Me uno a esas gentes que perseveran en la búsqueda de la concordia, que no cesan en su empeño y que sueñan cada día en hacer realidad un orbe más habitable, donde resida la paz sustentada en el abrazo sincero, con el auténtico afecto siempre en guardia. Unirse y reunirse en son de quietud es prioritario, así como mostrar actitudes de apoyo hacia esas personas comprometidas con un mundo más seguro, llegando a arriesgar cada día su propia existencia. Al fin y al cabo, todo germina en nosotros. Negar la evidencia es estar ciegos y sordos. En el planeta, hay millones de personas sufriendo un daño inmenso provocado por los conflictos. No tiene sentido darnos desaliento en vez de aliento, aislarnos y levantar muros en lugar de crear comunidad y comunicación. A mi juicio, repensarlo es vital.
Ciertamente, todo surge y resurge en nuestro propio interior, que nos pone en movimiento para bien o para mal; de ahí, la necesidad de no contradecirnos a la hora de tomar horizontes sensatos que nos fraternicen. En efecto, ha sido capital globalizarse, sentirse parte de esa pulsación armónica. Ahora lo que tenemos que hacer, es cultivar el espíritu donante, en un contexto de autenticidad y lucidez. Conciliar latidos y reconciliar pulsaciones es básico para regenerarnos, dejando a un lado los intereses económicos y financieros. Sin embargo, el amor, conjugado con el amar es por su naturaleza creativo e indaga en el modo y en la manera de entregarse a la causa, sin otro desvelo y afán, que fraternizarse. Por ello, cultivarlo ha de ser tan real como la vida misma.
Simpatizar entre nosotros nunca ha sido fácil; por ello, el establecimiento del acuerdo es una tarea complicada, al que hay que sumarle en la actualidad, el cúmulo de tensiones ocasionadas en parte por las políticas internacionales. Las pugnas son más complejas y prolongadas, también más crueles, ya que muchos grupos armados tienen acceso a una tecnología moderna potente, a lo que hay que sumarle la información falsa y la desinformación en otras ocasiones, lo que causa asimismo más violencia e inseguridad. Quizás, hoy más que nunca, debamos contribuir a evitar las rivalidades que nos colisionan, impidiéndonos marchar tranquilos, lo que debe hacernos suscitar recursos dialogantes y respaldar los procesos democráticos. Activemos, pues, la calma a la hora de atendernos y entendernos.

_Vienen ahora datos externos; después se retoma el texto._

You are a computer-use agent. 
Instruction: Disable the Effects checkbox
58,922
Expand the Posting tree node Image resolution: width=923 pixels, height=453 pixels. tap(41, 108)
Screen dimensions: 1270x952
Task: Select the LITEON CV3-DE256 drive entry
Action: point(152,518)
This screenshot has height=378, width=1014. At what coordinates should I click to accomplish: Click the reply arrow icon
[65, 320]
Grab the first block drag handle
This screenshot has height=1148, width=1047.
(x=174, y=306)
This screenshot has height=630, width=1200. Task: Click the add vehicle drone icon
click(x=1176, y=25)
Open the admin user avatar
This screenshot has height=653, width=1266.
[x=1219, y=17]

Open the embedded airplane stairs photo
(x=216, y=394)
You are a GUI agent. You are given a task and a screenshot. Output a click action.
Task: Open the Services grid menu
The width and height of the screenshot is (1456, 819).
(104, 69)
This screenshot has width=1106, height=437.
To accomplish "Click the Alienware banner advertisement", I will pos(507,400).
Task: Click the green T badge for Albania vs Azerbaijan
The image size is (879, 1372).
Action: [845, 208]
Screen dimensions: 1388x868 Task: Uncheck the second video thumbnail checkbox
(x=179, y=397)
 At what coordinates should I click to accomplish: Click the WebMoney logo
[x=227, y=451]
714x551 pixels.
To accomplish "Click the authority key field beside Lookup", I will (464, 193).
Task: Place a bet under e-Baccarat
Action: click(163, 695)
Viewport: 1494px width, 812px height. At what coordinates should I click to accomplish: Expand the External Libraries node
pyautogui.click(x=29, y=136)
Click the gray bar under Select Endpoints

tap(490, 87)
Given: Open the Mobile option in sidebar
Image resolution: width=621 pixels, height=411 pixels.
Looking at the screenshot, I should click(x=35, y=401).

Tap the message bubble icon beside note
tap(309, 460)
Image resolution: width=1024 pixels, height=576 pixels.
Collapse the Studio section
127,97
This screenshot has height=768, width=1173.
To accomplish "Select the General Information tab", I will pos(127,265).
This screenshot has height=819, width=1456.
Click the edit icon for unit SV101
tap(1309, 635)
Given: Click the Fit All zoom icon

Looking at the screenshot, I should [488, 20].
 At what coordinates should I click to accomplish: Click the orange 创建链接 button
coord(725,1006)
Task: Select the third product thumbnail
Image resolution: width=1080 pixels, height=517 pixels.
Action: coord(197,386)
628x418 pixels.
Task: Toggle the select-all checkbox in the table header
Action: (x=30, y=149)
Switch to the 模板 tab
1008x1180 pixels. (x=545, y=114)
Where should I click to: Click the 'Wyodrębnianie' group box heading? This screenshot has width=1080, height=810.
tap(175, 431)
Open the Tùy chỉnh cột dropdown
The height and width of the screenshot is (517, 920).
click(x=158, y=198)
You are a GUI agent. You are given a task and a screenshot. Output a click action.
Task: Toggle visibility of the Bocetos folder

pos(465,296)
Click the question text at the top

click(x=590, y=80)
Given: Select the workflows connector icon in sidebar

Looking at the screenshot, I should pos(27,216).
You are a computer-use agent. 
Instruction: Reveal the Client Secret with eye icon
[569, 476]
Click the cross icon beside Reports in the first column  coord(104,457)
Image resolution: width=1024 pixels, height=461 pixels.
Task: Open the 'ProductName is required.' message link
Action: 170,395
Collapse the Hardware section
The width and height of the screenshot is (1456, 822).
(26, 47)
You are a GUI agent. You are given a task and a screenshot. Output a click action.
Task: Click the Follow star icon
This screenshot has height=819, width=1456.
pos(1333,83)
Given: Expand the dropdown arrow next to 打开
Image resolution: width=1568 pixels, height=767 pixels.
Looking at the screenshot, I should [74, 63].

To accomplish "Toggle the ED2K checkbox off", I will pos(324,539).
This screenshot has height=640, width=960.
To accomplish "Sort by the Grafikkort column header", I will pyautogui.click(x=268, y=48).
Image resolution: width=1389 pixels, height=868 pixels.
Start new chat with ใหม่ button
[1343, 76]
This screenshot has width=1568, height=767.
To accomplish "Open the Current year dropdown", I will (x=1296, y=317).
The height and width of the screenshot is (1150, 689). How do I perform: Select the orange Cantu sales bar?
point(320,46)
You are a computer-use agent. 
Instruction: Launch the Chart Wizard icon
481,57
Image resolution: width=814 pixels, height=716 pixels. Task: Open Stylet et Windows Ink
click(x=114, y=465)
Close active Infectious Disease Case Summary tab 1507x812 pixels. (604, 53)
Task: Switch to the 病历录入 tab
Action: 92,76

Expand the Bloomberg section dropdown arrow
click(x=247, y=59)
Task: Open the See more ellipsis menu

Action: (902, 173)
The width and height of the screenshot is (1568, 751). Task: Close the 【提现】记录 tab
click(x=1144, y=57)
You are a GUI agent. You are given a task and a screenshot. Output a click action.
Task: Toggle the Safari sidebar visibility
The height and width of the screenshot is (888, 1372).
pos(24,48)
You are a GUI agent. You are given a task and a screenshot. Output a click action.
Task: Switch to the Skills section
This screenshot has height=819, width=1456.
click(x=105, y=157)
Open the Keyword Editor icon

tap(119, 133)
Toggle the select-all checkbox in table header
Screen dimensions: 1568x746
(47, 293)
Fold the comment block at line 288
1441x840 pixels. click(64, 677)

Tomar el camino de la mansedumbre es hacerse cargo más que de uno mismo, de los otros, de los que transitan a nuestro lado deshechos y que requieren de nuestra ayuda para rehacerse. El poder mundano nada resuelve, genera más bien batallas absurdas de destrucción y muerte, lo que nos convoca a promover los derechos humanos, dotando a las instituciones públicas de representantes ecuánimes, convencidos de que el sosiego empieza conmigo. La cuestión radica en no desfallecer, en aprender a reprendernos, antes de que se propague en nuestro obrar un fatídico compromiso hereditario de revancha. Por desgracia, la furia se vuelve a poner de moda y se reviste incluso de la coraza de la firmeza. Por tanto, no popularicemos como normal lo que es anormal: La barbarie.
Es verdad que el ser humano está hecho para combatir al humano ser, y aunque la hostilidad pueda parecernos inevitable, es una exigencia natural destronar de nuestro entorno la carrera de armamentos. Tras la devastación de dos guerras mundiales, se apostó por la creación de las Naciones Unidas, genial. En este preciso momento, es además necesario instaurar la universalidad de un deber ciudadano, que no es otro que desmembrarnos de las armas para asociarnos entre sí a las níveas almas, desposeídos del dominio, bajo la jurisdicción vinculante del verso y la palabra, síntesis de la benigna convivencia. No olvidemos, que la alianza es posible, si se labora. Desde luego, es nuestra gran obligación. Una revelación que nos impulsa a ser poetas de corazón.